- name:
- cpp-elegance
- description:
- Use when writing modern C++ for clarity, expressiveness, type safety, API design, RAII, value semantics, constexpr, concepts, traits, and compile-time design.
C++ Elegance Skill
Purpose
Write modern C++ that is clear, expressive, type-safe, and efficient by construction.
When To Use
Use for general C++ implementation, refactoring, API design, code cleanup, and compile-time design when readability, maintainability, and correctness matter as much as performance.
Priorities
- Preserve correctness and invariants.
- Make intent obvious in the type system and interfaces.
- Prefer simple designs over clever ones.
- Keep each function focused on one clear responsibility.
- Prefer stateless functions and functional-style composition when they keep behavior clearer and easier to test.
- Prefer C++20 language and standard library features when they make the design clearer and the environment supports them.
- Do work at compile time when it improves clarity or removes unnecessary runtime cost.
- Keep the generated runtime behavior straightforward and predictable.
- Use traits, concepts, and compile-time constraints to make generic code explicit and safe when they improve the design.
Workflow
- Start from the domain model and choose names that reflect intent.
- Express invariants in types, constructors, and function signatures.
- Prefer value semantics and RAII unless shared or dynamic ownership is necessary.
- Keep each function narrow in purpose; if it starts mixing validation, transformation, coordination, or side effects, split it into clearer pieces.
- Prefer pure or near-pure helper functions (explicit inputs, explicit outputs, minimal hidden state) before introducing mutable shared state.
- Reach for C++20 facilities first when they simplify the code, such as concepts, ranges,
std::span, std::string_view, constexpr, and stronger standard-library vocabulary types.

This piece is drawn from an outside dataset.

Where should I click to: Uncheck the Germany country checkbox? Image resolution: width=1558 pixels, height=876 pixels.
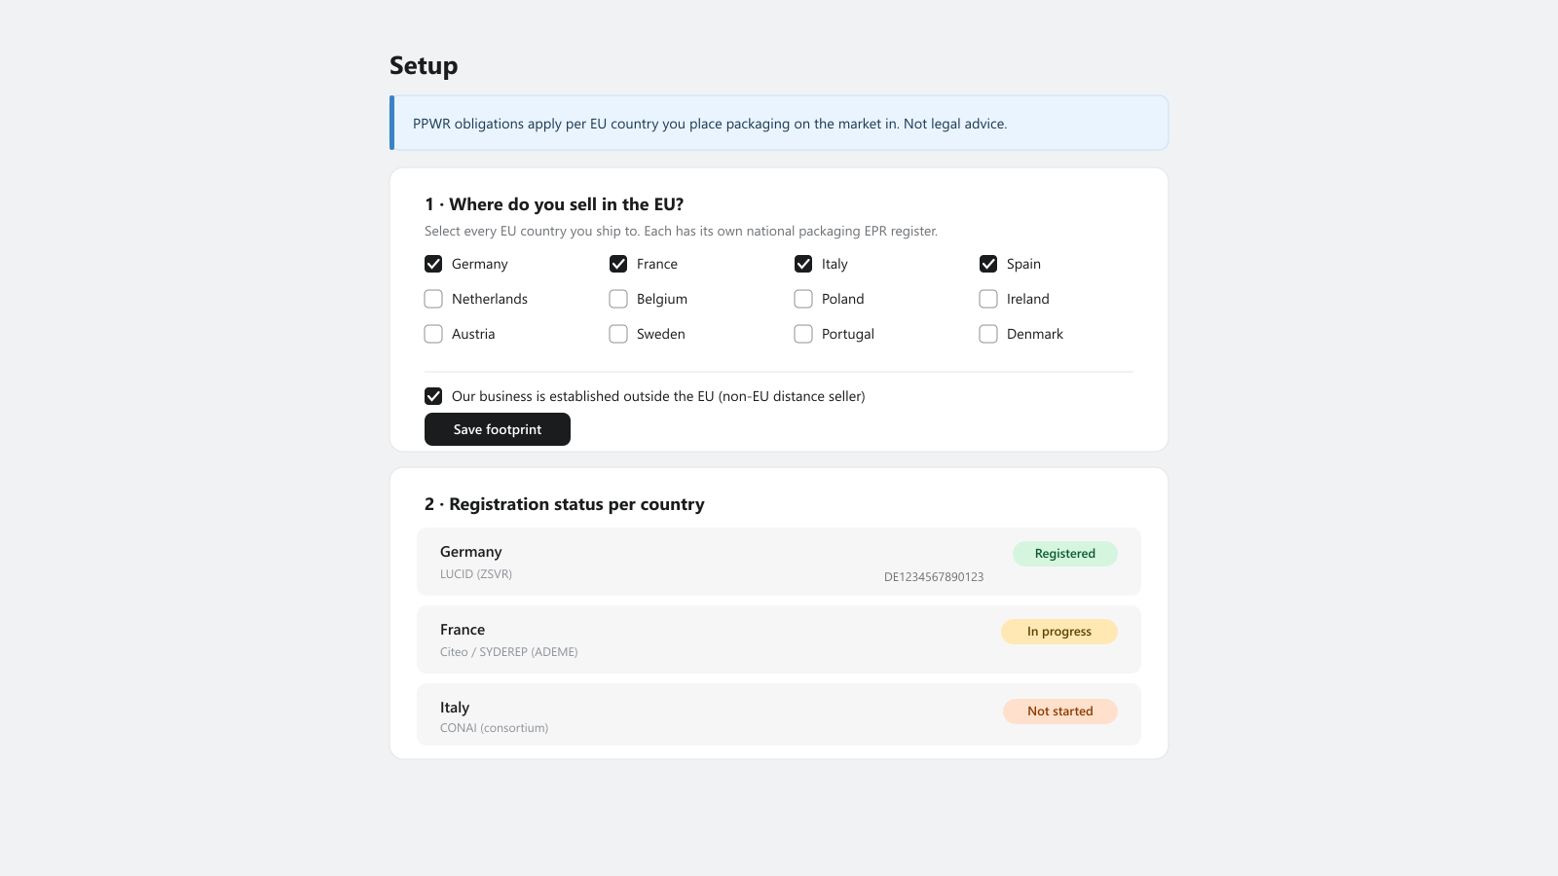[x=433, y=264]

- Prefer compile-time computation with
constexpr, consteval, and static_assert when the logic is naturally static and the code remains readable.
- Use traits, concepts, and type-level constraints to express intent when generic code is necessary, but keep the metaprogramming surface small.
- Prefer standard library facilities and simple composition over custom frameworks or inheritance-heavy designs.
- Keep control flow explicit and data ownership easy to trace.
- Remove incidental complexity, duplicated logic, and weak abstractions.
- Check whether the code is easy to test, reason about, and optimize.
Review Checklist
- Do names reflect the actual domain meaning?
- Are invariants enforced by the type system where practical?
- Does each function have one clear purpose that matches its name and signature?
- If this is a header, does it use
#pragma once unless there is a concrete reason not to?
- Is ownership explicit and easy to follow?
- Is RAII used to manage resources safely?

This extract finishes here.